To truly understand what is worth the time investment teams need to focus on those vulnerabilities affecting assets that are critical to the core function, or are in a vulnerable context -  i.e. facing the internet or in a particularly sensitive network segment. In short, the risk to the business depends on the asset that contains the vulnerability. To properly assess that risk, ask:

• What is the asset functionality?
• Who are the asset owners?
• Does it contain sensitive data?
• What is the cost of the asset?

By answering these questions and bringing assets into the purview, you can focus your remediation efforts where it truly matters.

2. Enrich vulnerability data 
Once critical assets and vulnerabilities are determined, that list needs to be sent to an owner who will be held accountable for remediation. Automation can be a powerful tool for correlating critical vulnerabilities lists to a suitable owner.
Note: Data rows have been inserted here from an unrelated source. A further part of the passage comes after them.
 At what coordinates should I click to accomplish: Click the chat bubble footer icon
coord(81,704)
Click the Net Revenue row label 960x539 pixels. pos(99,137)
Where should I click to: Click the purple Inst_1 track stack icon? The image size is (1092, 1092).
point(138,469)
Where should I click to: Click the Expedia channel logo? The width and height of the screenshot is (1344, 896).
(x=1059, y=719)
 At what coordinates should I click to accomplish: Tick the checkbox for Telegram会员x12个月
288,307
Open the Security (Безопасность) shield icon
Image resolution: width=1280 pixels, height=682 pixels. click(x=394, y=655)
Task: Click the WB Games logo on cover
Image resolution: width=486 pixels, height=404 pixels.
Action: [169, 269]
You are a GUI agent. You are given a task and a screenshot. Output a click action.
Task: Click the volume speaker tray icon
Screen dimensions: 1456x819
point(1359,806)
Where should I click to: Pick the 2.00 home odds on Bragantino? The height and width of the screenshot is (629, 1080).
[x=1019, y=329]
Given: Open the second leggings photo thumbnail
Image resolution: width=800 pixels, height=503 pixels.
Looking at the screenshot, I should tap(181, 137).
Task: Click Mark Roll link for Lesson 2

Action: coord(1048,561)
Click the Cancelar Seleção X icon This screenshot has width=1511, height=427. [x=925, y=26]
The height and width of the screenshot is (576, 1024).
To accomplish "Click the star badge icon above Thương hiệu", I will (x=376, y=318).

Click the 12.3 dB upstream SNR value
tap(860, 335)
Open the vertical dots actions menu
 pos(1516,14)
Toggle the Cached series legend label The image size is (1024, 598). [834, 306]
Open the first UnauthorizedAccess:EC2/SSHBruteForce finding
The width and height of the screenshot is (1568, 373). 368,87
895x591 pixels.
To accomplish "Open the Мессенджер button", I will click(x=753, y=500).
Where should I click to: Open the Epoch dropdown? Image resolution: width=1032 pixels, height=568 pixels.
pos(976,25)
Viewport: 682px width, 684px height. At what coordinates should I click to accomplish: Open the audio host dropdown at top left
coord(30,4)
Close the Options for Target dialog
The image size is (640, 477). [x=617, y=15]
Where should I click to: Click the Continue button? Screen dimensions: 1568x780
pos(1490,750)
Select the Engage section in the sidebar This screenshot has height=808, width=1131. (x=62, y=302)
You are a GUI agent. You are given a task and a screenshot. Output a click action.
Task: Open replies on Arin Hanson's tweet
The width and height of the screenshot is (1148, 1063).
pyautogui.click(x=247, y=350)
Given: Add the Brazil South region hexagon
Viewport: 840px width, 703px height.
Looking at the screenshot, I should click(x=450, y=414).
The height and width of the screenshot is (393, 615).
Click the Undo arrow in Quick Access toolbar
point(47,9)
3. Deploy integrated telemetry tools 
Reporting and dashboarding tools will need to be integrated to the existing environment to work efficiently through remediation. Having telemetry tools that are suitable for multiple, diverse teams will ensure that all teams are provided with adequate context. Consider including:

• Vulnerability scanners
• Threat intelligence
• Endpoint agents
• Connected infrastructure data scanners
• CMDB synchronisation
• Ticketing systems, eg. ServiceNow

4. Track the process 
Finally, it’s important to recognise the difference between vulnerabilities a team has merely accepted the risk of, and vulnerabilities they have been instructed to fix. The problem here is that it can be difficult to report on those things separately. Vulnerability teams should be given the ability to accept the risk of a vulnerability while reporting on everything that is actually in progress, including which owners are effective at actually remediating what they are supposed to. Tracking the entire process will streamline it immeasurably.

Security teams in large organisations can take these steps to ensure vulnerabilities are managed in a way that is more efficient and improves the overall security of the business.

Seeking solutions that help understanding the criticality of each asset to the business will enable prioritisation and mitigation efforts across all assets, while optimising the use of limited resources to minimise exposure and achieve effective vulnerability lifecycle management.